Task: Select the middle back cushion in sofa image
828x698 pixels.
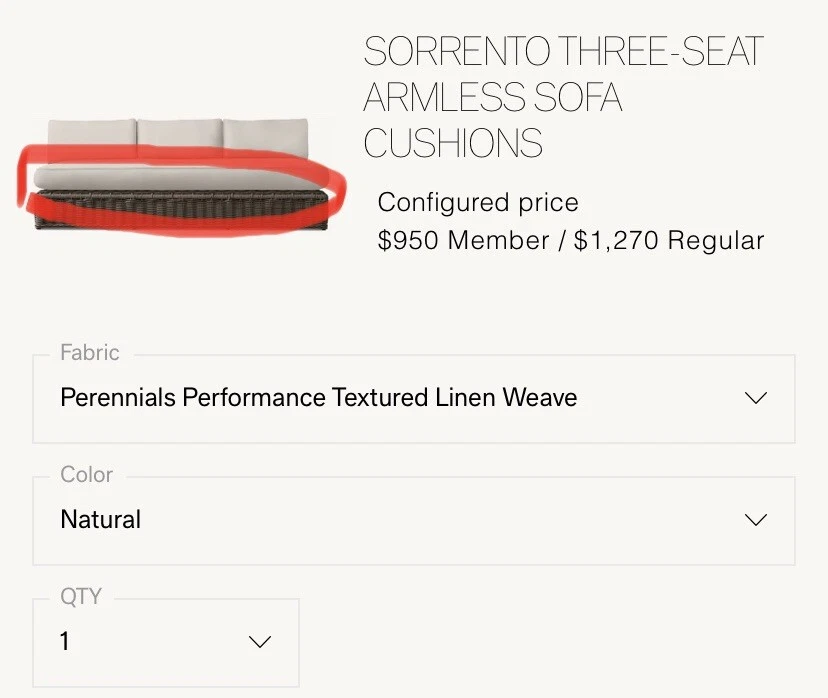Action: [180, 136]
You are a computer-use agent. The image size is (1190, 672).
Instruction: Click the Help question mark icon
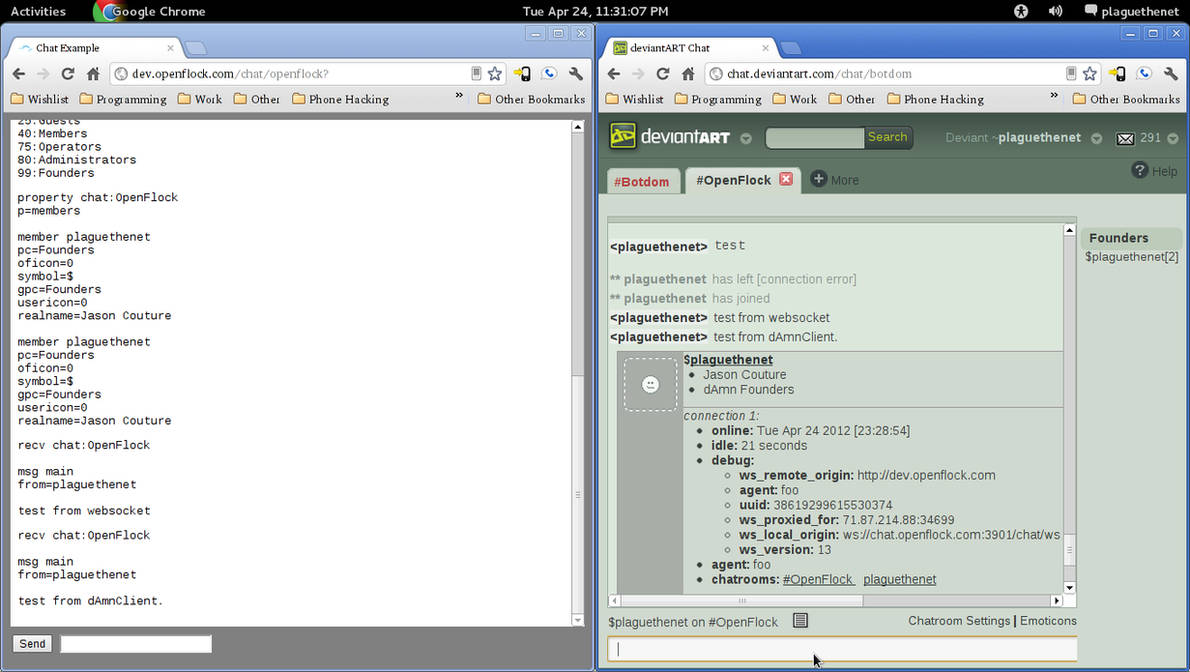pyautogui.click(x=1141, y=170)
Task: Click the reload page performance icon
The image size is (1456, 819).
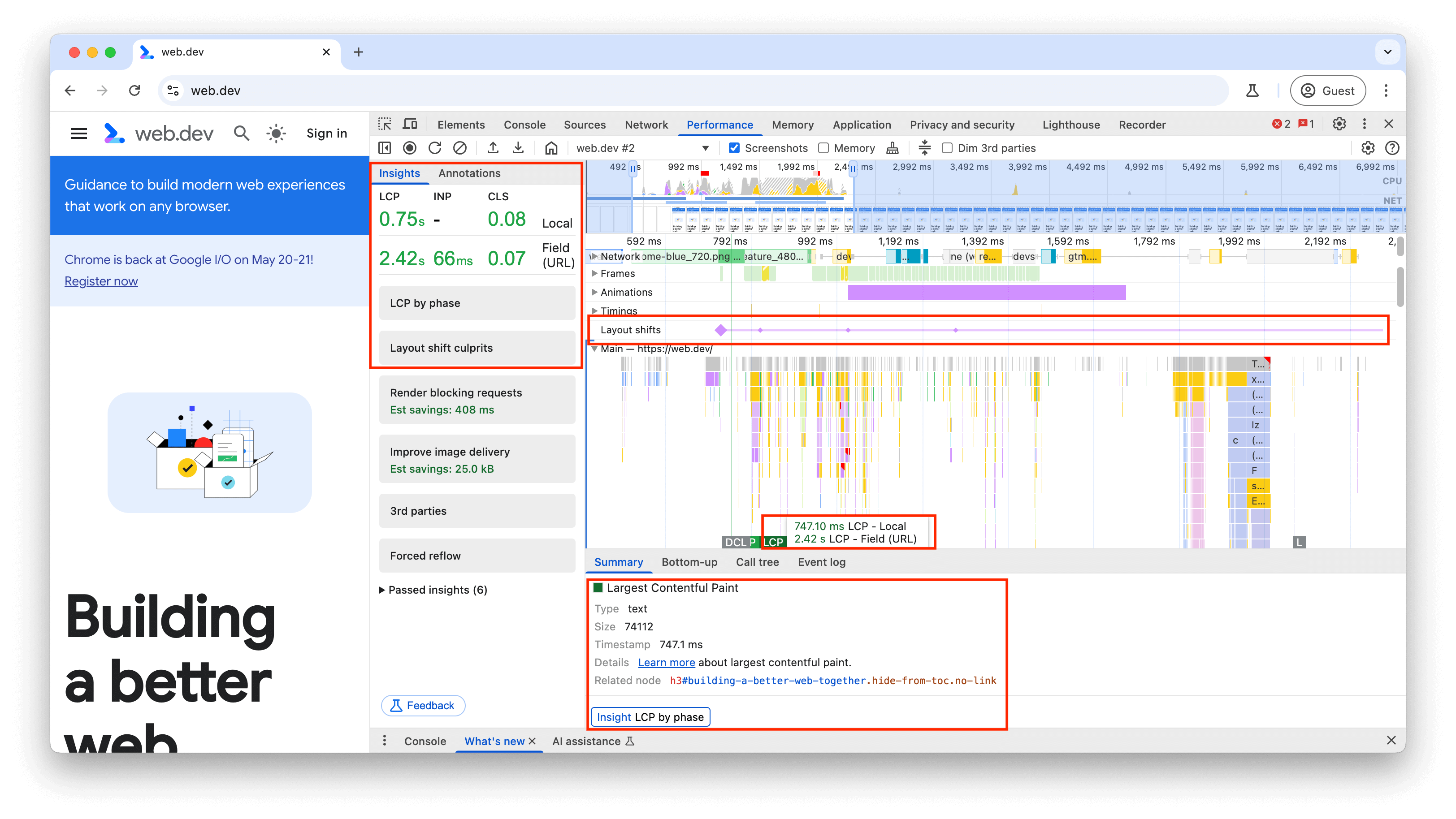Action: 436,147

◇ ◇ ◇ ◇ ◇

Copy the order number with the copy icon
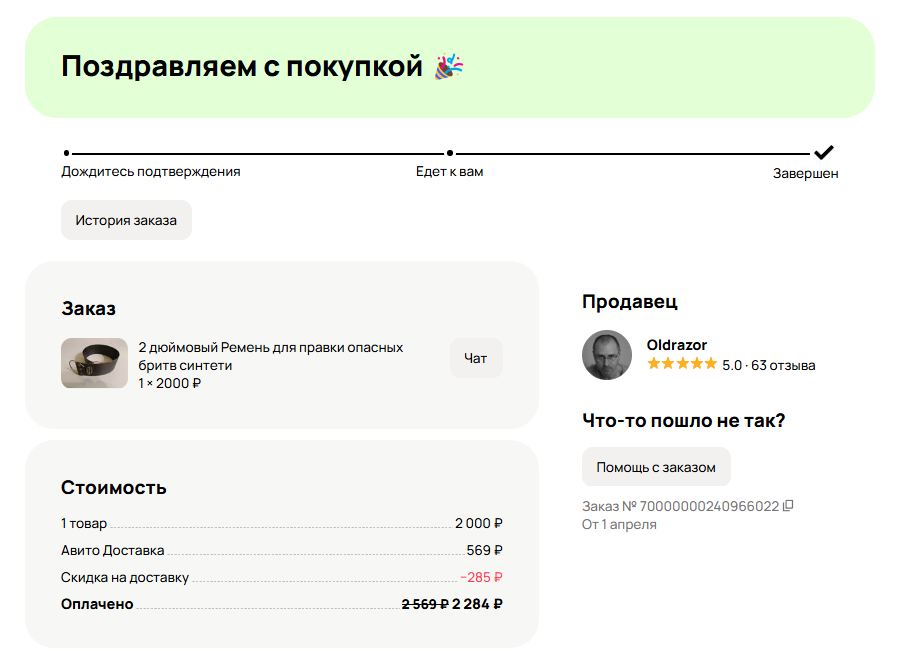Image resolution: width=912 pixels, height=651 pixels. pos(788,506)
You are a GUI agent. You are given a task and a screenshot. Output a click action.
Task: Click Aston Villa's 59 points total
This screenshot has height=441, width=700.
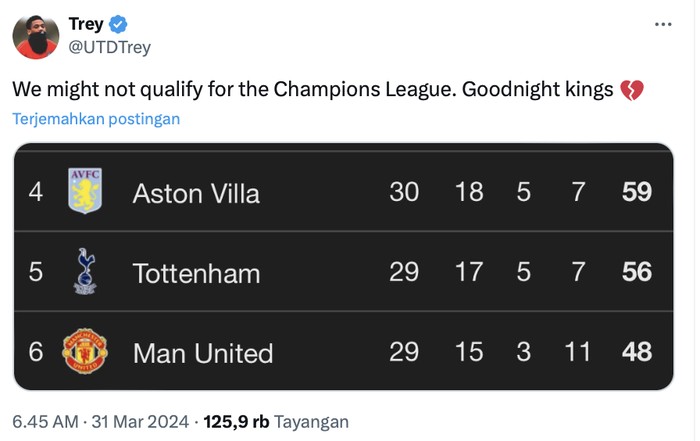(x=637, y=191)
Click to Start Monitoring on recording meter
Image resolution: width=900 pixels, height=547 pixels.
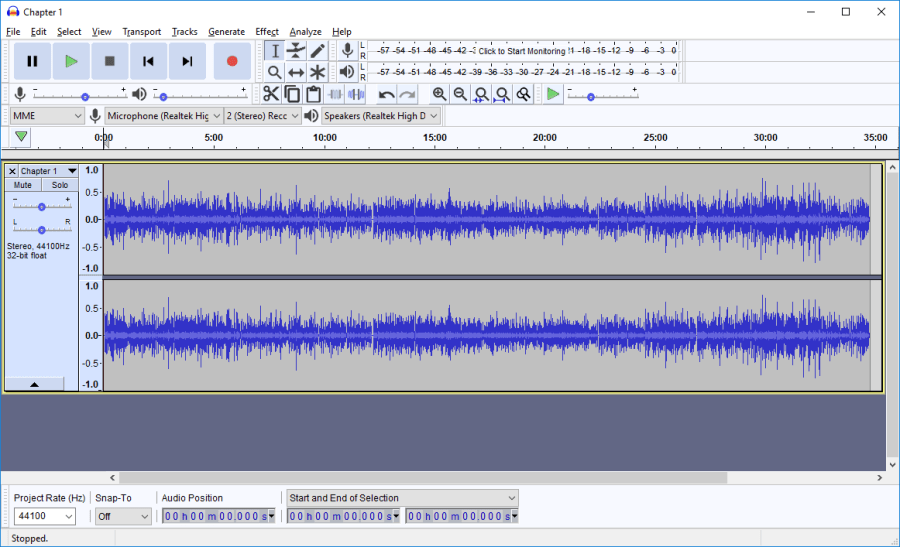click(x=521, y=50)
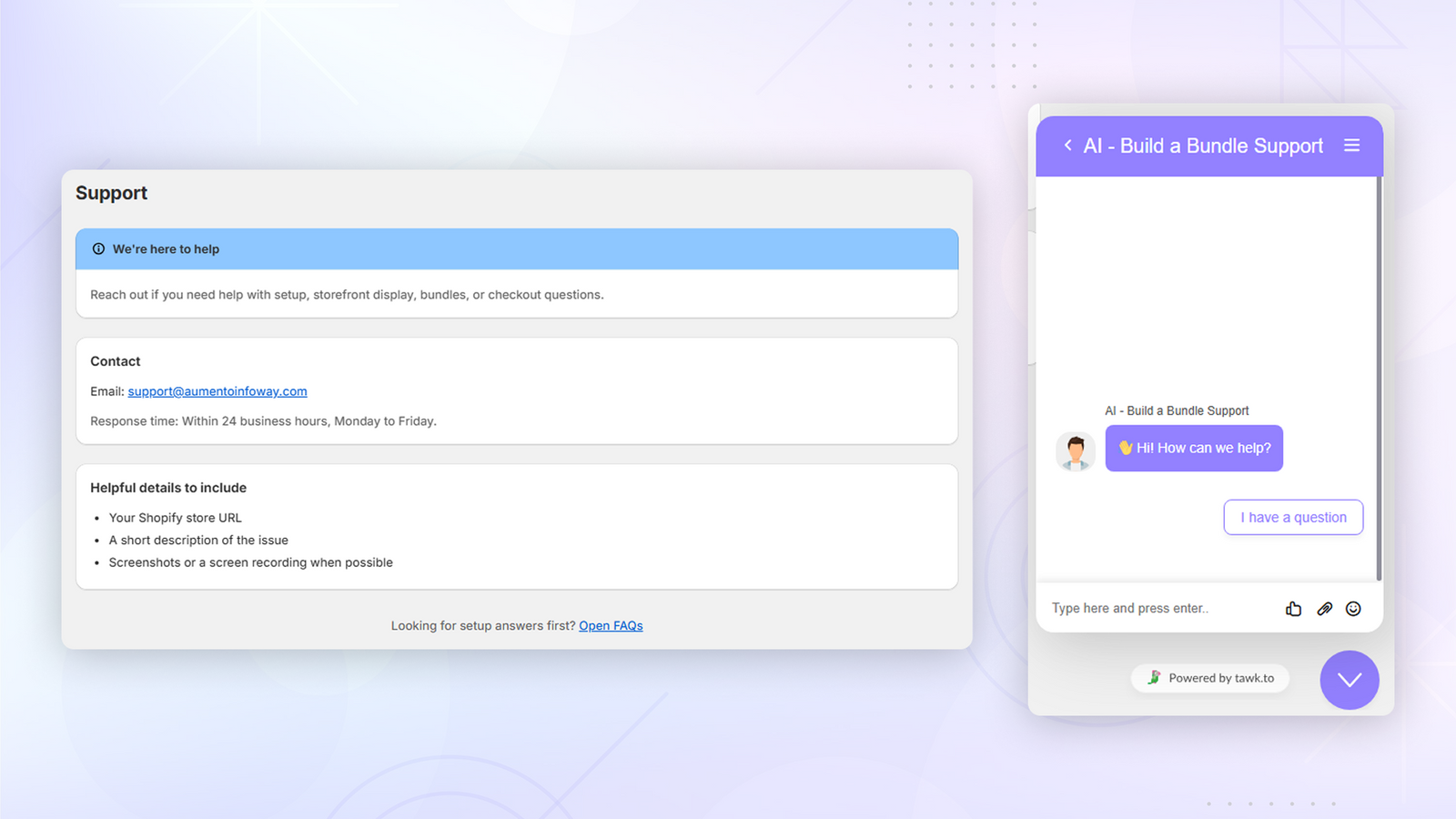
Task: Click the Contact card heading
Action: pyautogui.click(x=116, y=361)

◇ ◇ ◇ ◇ ◇

» Exercise objective: Please tally the lines of the entries that hold "agent" and give only the resulting number.

» Output for this exercise: 2